Nous sommes en Russie en 1991. La situation est d’une extrême confusion. Le mur de Berlin est tombé il y a moins de deux ans et l’URSS est en train de se dissoudre sous nos yeux. Nous gardons tous en mémoire cette photo de Boris Eltsine, récemment élu président de Russie, debout sur un char pour s’opposer à un coup d’état mené par les hiérarques de l’Union soviétique. Ce jour-là, les Russes sont sans doute passés tout près d’une guerre civile qui aurait changé la face du monde.
C’est dans ce moment où l’Histoire se fait qu’Olivier Rogez choisit d’installer son histoire romanesque bâtie autour de deux personnages principaux : Iouri Stepanovitch lieutenant colonel du KGB dont il est une des éminences, et son neveu Anton qui reçoit des visions prémonitoires, apportant cette touche d’irrationnel et de fatalisme si propre à l’âme russe.
Aux côtés de Iouri Stepanovitch, cynique mais intègre, dont les doutes, les craintes et les incertitudes sont décrites avec subtilité, on plonge dans ce temps chaotique ou les grandes manœuvres politiques se nourrissent de luttes de clan, de rivalités personnelles, de connivences plus que louches entre politiques, mafieux et hommes d’affaires sans morale qui vivent dans un monde ivre de vodka et de dollars. Tout cela est décrit avec une précision et une justesse remarquables. Le journaliste qu’est aussi Olivier Rogez n’est pas loin.
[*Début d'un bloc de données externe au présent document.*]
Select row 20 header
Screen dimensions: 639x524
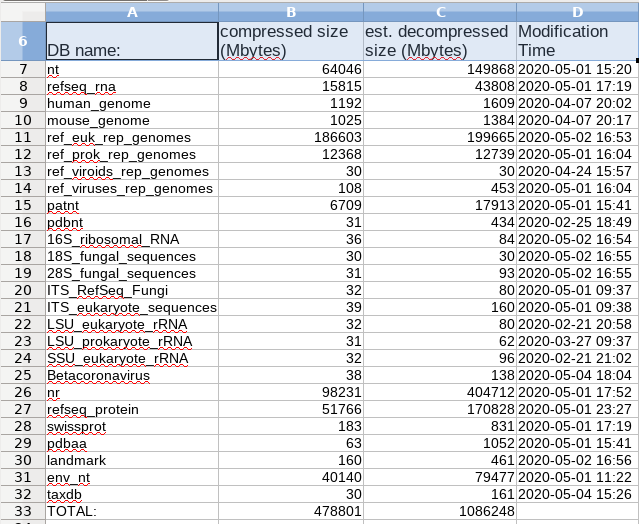pos(22,290)
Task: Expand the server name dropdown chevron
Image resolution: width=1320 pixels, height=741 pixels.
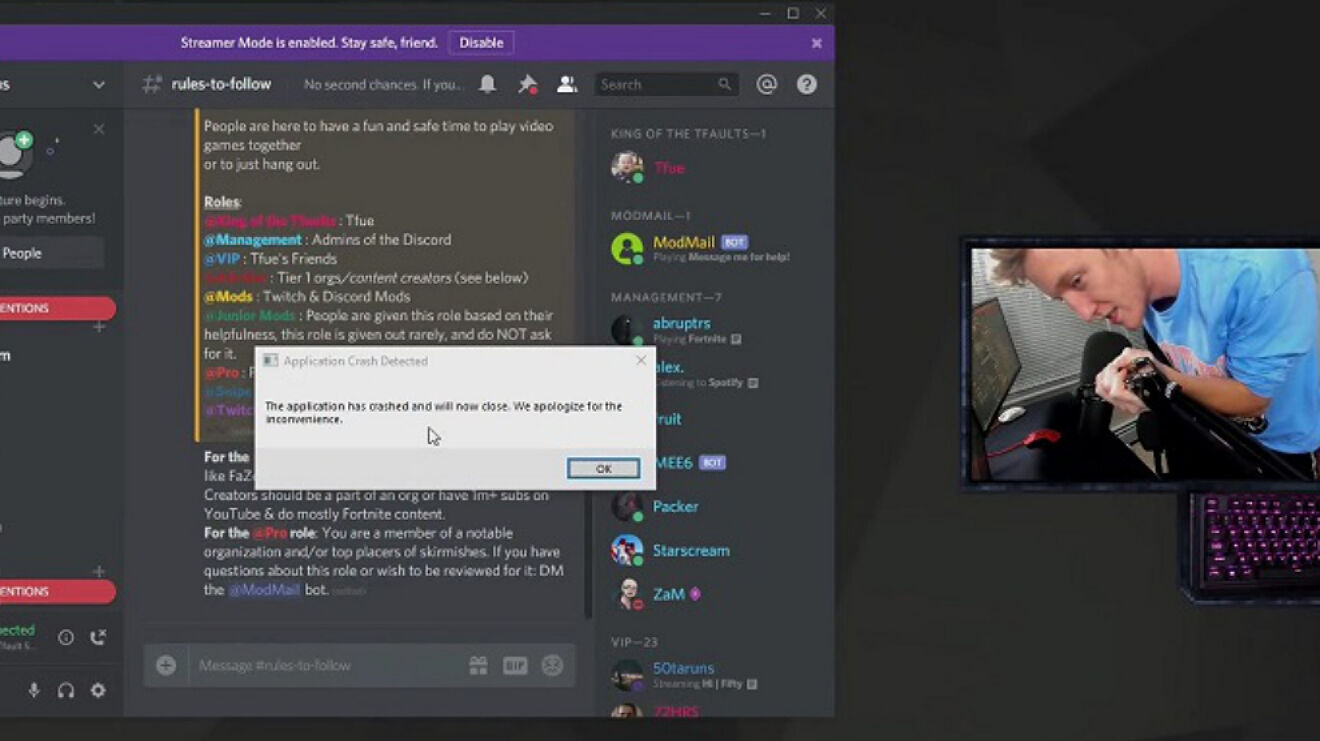Action: (x=98, y=85)
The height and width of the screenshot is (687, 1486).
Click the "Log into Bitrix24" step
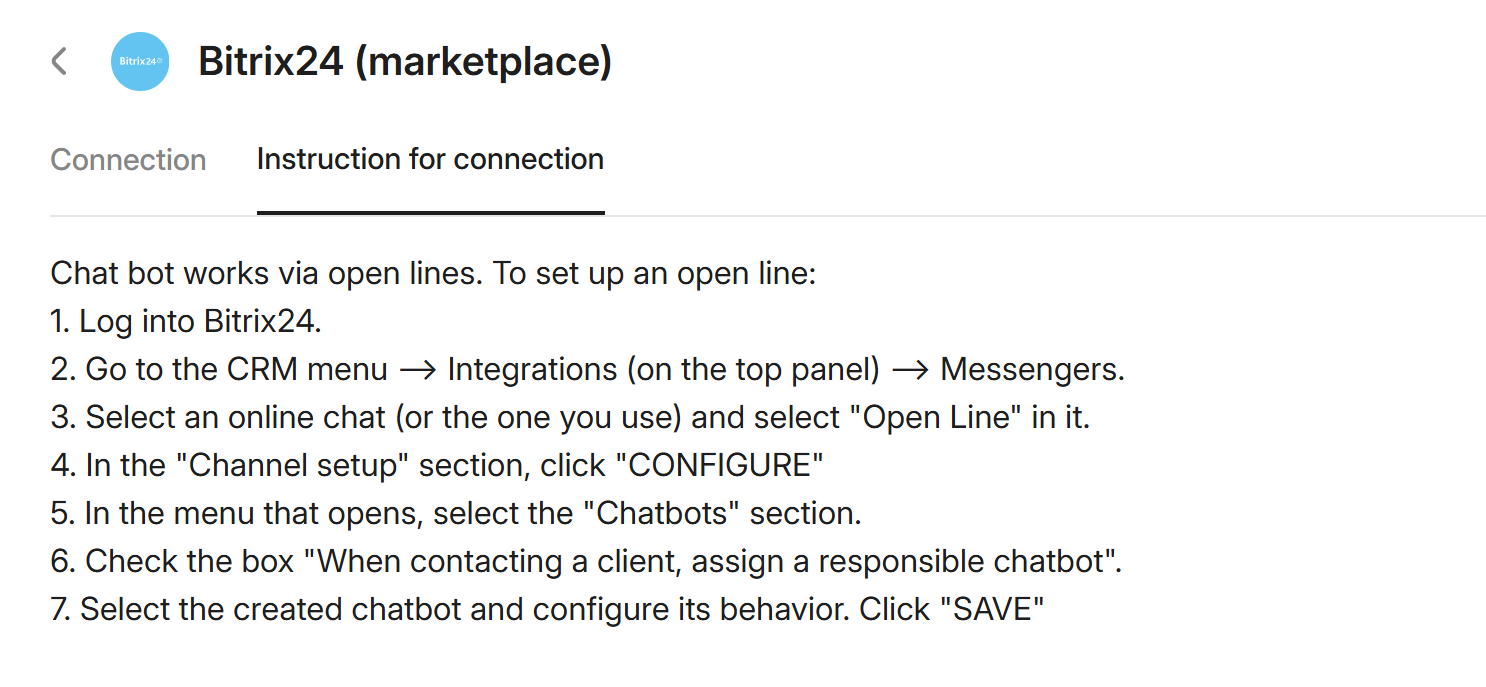point(200,321)
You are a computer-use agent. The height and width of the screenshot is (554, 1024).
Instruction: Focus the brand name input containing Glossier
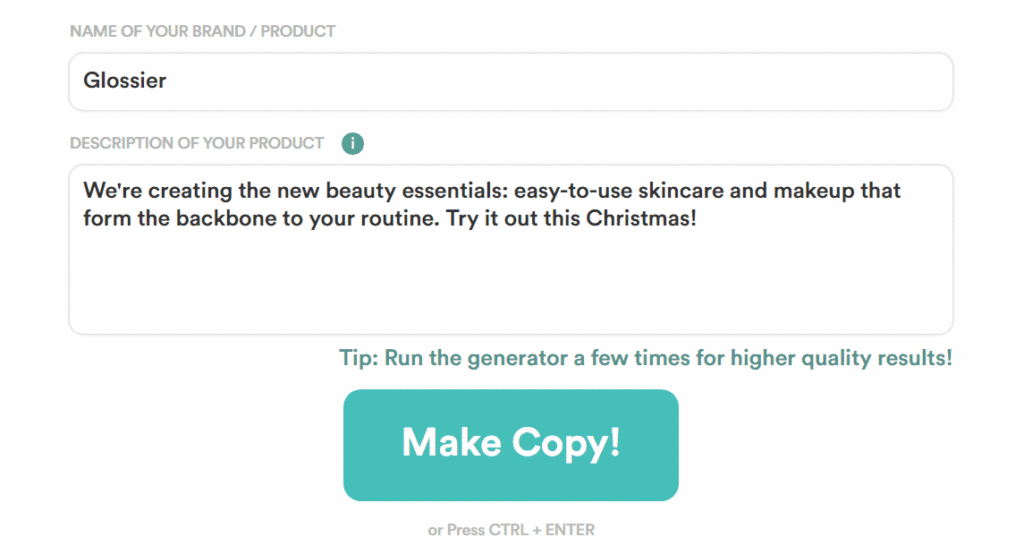(x=511, y=82)

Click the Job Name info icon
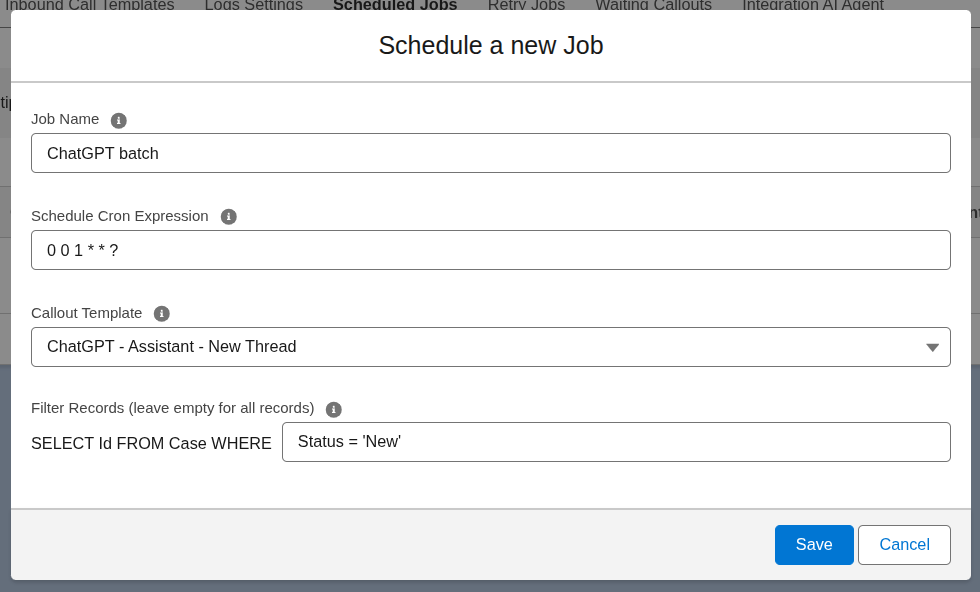[x=119, y=120]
Et puis il y a Moscou, l’autre grand personnage de ce livre. Moscou en ébullition où l’on rencontre à la fois des artistes exaltés, une jeunesse qui rêve de liberté, un chauffeur de taxi qui distille de la vodka à l’arrière de sa voiture, ou cette délicieuse Anastasia Alexandrovna, veuve d’un éminent scientifique que Iouri prend sous sa protection et qui dégage une humanité tellement nécessaire dans ce monde à la dérive.
Et évidemment, il y a les femmes. Aliona, Kallista, Héléna, Ah ! Héléna, si belle, si sensuelle avec sa peau diaphane et son regard impénétrable, qui existe autant pour aimer les hommes que pour les faire souffrir…
Aux confins du documentaire, du roman historique et du roman d’espionnage, « Les hommes incertains » se lisent d’une traite. Olivier Rogez a beaucoup de talent. Et ça, c’est certain.